África pide a la UE pasar de las palabras a los hechos en su nueva relación

África pide a la UE pasar de las palabras a los hechos en su nueva relación

La presidenta de la Comisión Europea, Ursula von der Leyen, el presidente de Egipto, Abdel Fattah al-Sisi, el presidente de Sudáfrica, Cyril Ramaphosa, el presidente de Senegal y el presidente de la Unión Africana, Macky Sall, presidente del Consejo Europeo Charles Michel, el presidente francés Emmanuel Macron, el presidente de Kenia Uhuru Kenyatta, el presidente tunecino Kais Saied y el director general de la OMS,Tedros Adhanom Ghebreyesus, asisten al segundo día de la cumbre Unión Europea-Unión Africana en Bruselas, Bélgica , 18 de febrero de 2022. EFE/EPA/OLIVIER HOSLET / POOL

Bruselas (EuroEFE).- Los países de la Unión Africana (UA) pidieron a la Unión Europea (UE) que pase de las palabras a los hechos de cara a su voluntad de convertir al continente africano en un socio privilegiado del bloque comunitario para contrarrestar el ascenso de China y Rusia.

«Se nos brinda una oportunidad de oro histórica para demostrar con los actos que hemos renovado esa asociación», declaró el presidente de Senegal y de la Unión Africana, Macky Sall, al término de una cumbre de dos días en Bruselas diseñada para impulsar un nuevo vínculo entre los países situados al norte y al sur del Mediterráneo.

Al término del encuentro, en el que participaron unos setenta líderes europeos y africanos, se aprobó una declaración conjunta que, entre otros puntos, subraya que el desafío más inmediato es «garantizar un acceso justo y equitativo a las vacunas» contra la covid-19.
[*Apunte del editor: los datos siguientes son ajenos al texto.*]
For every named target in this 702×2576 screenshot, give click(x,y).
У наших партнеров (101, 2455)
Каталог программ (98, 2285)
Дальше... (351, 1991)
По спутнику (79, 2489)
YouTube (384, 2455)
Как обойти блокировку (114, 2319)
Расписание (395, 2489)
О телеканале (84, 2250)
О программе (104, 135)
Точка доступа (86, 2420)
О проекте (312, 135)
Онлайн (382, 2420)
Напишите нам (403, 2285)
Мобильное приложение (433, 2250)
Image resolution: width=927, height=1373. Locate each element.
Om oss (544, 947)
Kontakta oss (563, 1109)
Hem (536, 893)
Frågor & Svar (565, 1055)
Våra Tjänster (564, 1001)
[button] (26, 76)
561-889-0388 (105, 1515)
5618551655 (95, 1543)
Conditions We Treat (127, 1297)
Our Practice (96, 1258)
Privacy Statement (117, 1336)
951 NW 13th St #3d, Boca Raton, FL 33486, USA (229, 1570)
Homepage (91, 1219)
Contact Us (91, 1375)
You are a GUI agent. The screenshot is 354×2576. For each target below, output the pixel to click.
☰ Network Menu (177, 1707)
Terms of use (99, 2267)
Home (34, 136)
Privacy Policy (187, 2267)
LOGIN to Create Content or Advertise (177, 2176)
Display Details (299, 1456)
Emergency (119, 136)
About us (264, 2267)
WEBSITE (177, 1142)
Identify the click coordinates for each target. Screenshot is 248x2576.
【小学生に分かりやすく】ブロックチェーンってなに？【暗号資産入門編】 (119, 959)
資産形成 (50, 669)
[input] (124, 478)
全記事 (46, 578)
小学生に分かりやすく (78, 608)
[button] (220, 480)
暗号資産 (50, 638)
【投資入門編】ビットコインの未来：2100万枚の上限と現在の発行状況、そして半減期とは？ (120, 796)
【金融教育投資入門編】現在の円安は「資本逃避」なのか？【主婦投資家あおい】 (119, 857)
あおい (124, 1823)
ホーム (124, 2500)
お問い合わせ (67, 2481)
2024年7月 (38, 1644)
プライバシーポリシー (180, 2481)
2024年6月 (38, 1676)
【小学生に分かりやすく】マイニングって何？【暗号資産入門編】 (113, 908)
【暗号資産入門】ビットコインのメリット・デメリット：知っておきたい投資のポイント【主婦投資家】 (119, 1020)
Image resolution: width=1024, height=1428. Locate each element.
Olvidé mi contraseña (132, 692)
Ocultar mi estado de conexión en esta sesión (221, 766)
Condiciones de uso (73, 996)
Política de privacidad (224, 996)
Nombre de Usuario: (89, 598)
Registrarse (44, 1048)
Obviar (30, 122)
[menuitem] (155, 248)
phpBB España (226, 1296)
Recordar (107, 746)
En ese sentido, la UE se ha comprometido a donar al menos 450 millones de dosis a mediados de 2022, más allá de ayudar al continente a desarrollar capacidades para producir sus propias vacunas, con el objetivo de que en 2040 África fabrique el 60 % de los fármacos que consume.

La estrategia de Europa es impulsar ese y otros objetivos, como desarrollar el «hidrógeno verde, redes de transporte, conexiones digitales, satélites, agricultura sostenible, agricultura y educación», según resumió la presidenta de la Comisión Europea, Ursula Von der Leyen, movilizando en siete años 150.000 millones de euros de inversiones públicas y privadas, para contrarrestar la Ruta de la Seda china.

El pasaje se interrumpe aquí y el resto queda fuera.